> [Exercise text]:
For existing artifacts, the CLI provides a post-hoc annotation path so you can still attach provenance and description after the fact.
Post-hoc descriptions can still be very useful, but the quality of post-hoc
provenance depends on how exact the supplied answers are. In particular, fields
such as the generating script, command, function, source-code URI, Git commit,
repository path, Git tags, git describe output, inputs, and parameters are
only as reliable as the information entered during annotation.
CLI Workflow
This package provides a command-line interface (CLI) for retrospective annotation and provenance inspection.
For post-hoc annotation:
data-annotations annotate file path/to/participants.csv
data-annotations annotate directory path/to/run-001
data-annotations annotate directory path/to/run-001 --recursive
data-annotations annotate directory path/to/run-001 --max-depth 2
data-annotations annotate directory path/to/run-001 \
--recursive \
--group-selector "plots/*.png" \
--group-title "Daily SMA plots" \
--group-summary "Plots of the same variable on different days." \
--group-kind plot
These commands prompt for missing details, write *.annotation.json or data-annotations.json,
and optionally derive README sidecars. Post-hoc records are marked with
capture_mode="post_hoc".
For shell workflows, you can move the prompt answers into a YAML file and run the command non-interactively:
data-annotations annotate file path/to/participants.csv --answers participants.yaml
data-annotations annotate directory path/to/run-001 --answers run-001.yaml
data-annotations annotate answers check participants.yaml
When --answers is provided, --no-interactive is the default. Use
--interactive if you want the YAML file to provide defaults and still prompt
for missing required values. If the YAML file includes target, the positional
target may be omitted; when both are provided, they must resolve to the same
path. Environment variables such as $DATA_ROOT and ${DATA_ROOT} are expanded
inside string values, and validation fails if a referenced variable is not set.

> [Data provided]:
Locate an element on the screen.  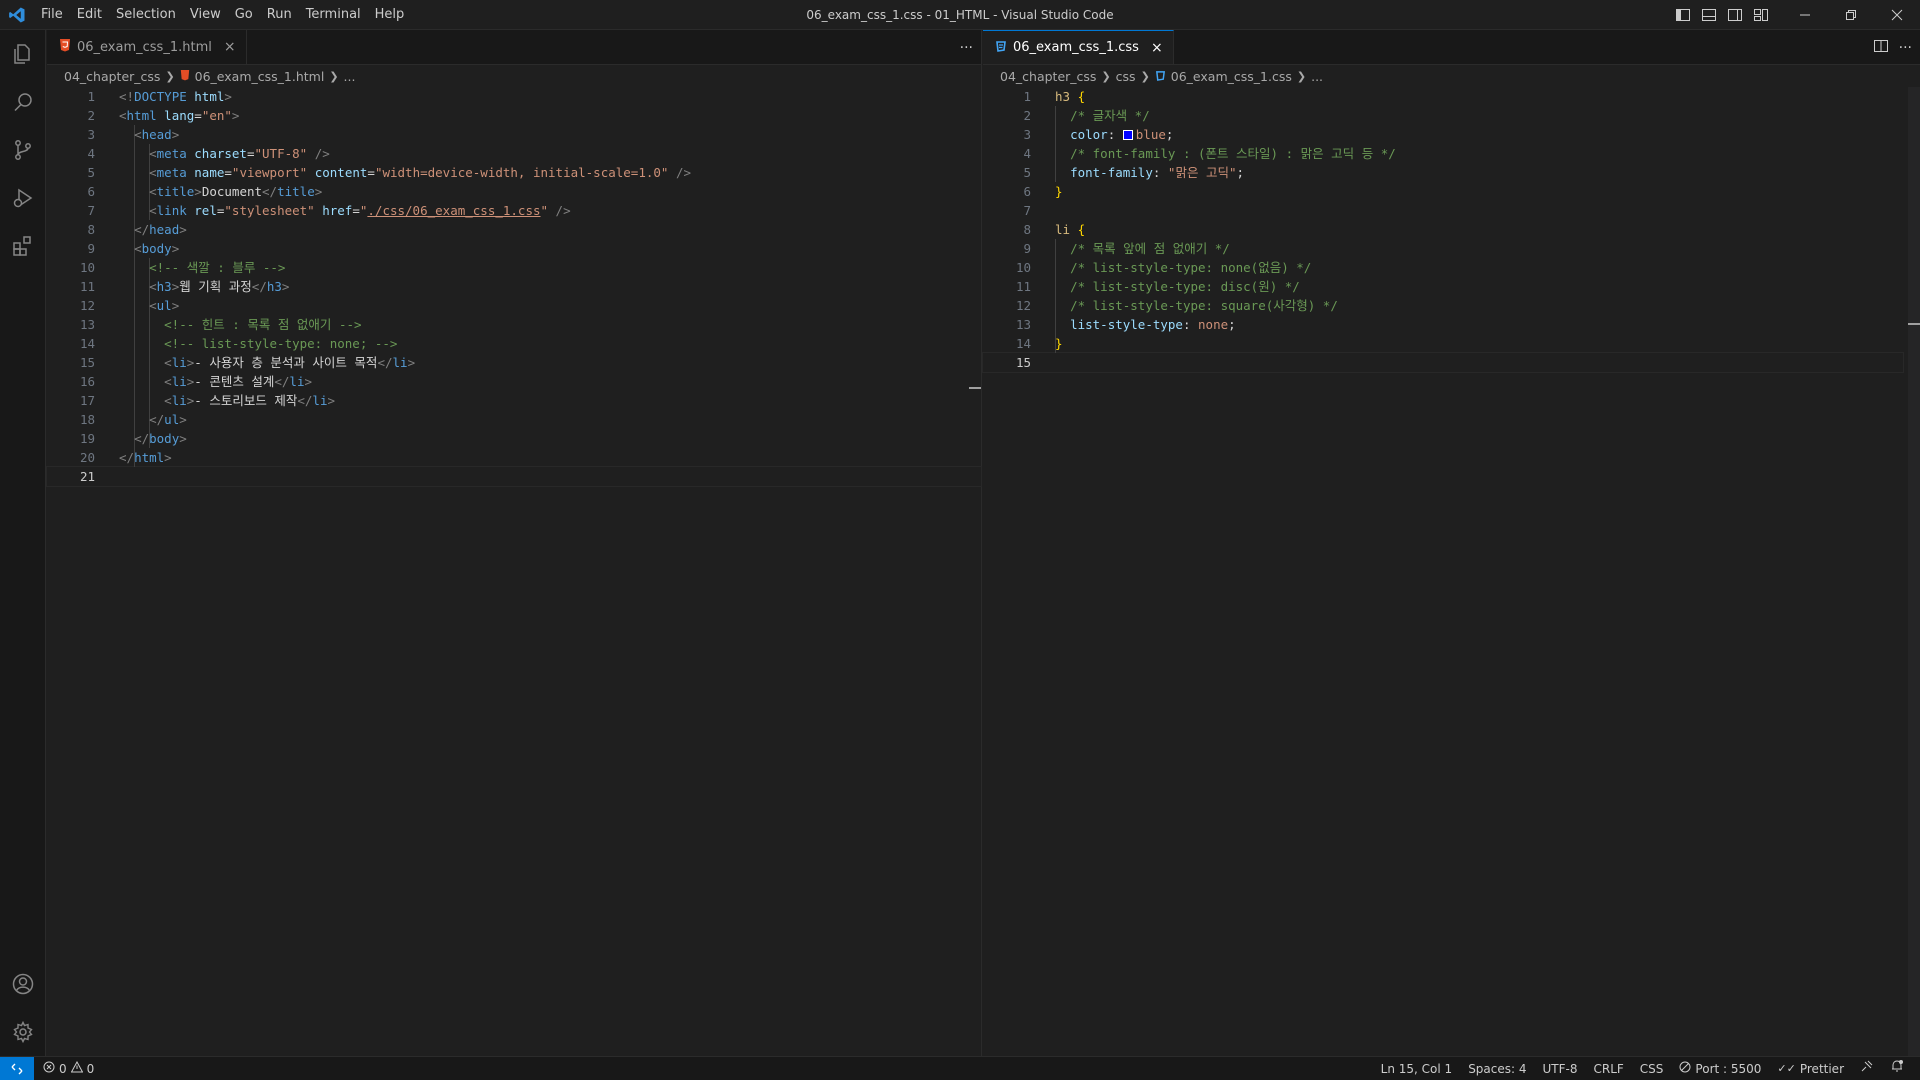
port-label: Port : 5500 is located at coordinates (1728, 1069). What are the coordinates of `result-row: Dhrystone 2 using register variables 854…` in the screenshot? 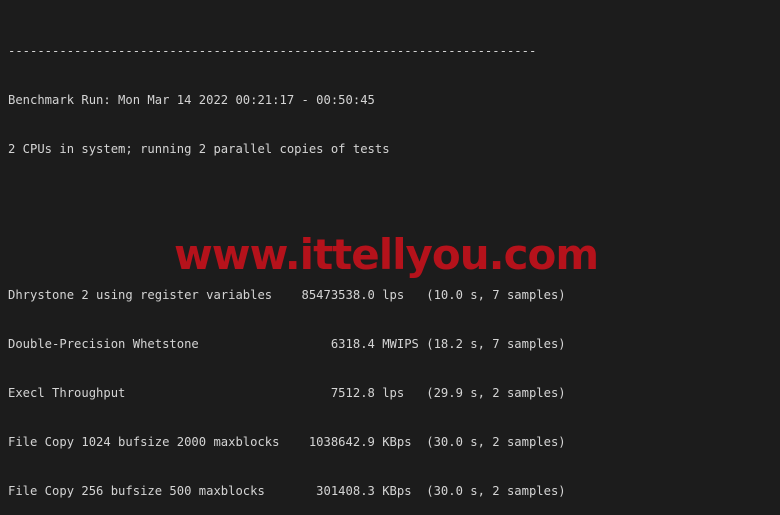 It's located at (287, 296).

> [Directive]:
Continue the documentation on the data-annotations command-line tool from its last sentence.

> [Exercise result]:
The answers check helper requires target so it can infer whether the answers
describe a file or a directory.
File answers can use top-level prompt-style keys:
target: path/to/participants.csv
title: Participant Cohort
summary: Participant-level cohort assignments.
kind: dataset
sha256: 0123456789abcdef...
inputs:
- ${DATA_ROOT}/raw/participants.csv
params:
split: validation
provenance:
command: bash scripts/build_participants.sh
script: scripts/build_participants.sh
git_sha: deadbeef
source_code:
kind: archive
uri: https://doi.org/10.5281/zenodo.12345
download_uri: https://zenodo.org/records/12345/files/source.zip
path: scripts/build_participants.sh
sha256: 0000000000000000000000000000000000000000000000000000000000000000
fields:
- name: participant_id
summary: Stable participant identifier.
data_type: string
required: true
nullable: false
primary_key:
- participant_id
Directory answers use an explicit inventory. Paths in artifacts,
artifact_groups.paths, and child_bundles are relative to the annotated
directory unless absolute:
target: path/to/run-001
title: Processing outputs
summary: Files produced by the shell processing workflow.
provenance:
command: bash process_from_instrument.sh
script: process_from_instrument.sh
checksums:
processed.csv: 0123456789abcdef...
artifacts:
- path: processed.csv
kind: dataset
title: Processed instrument output
summary: Normalized output from the processing script.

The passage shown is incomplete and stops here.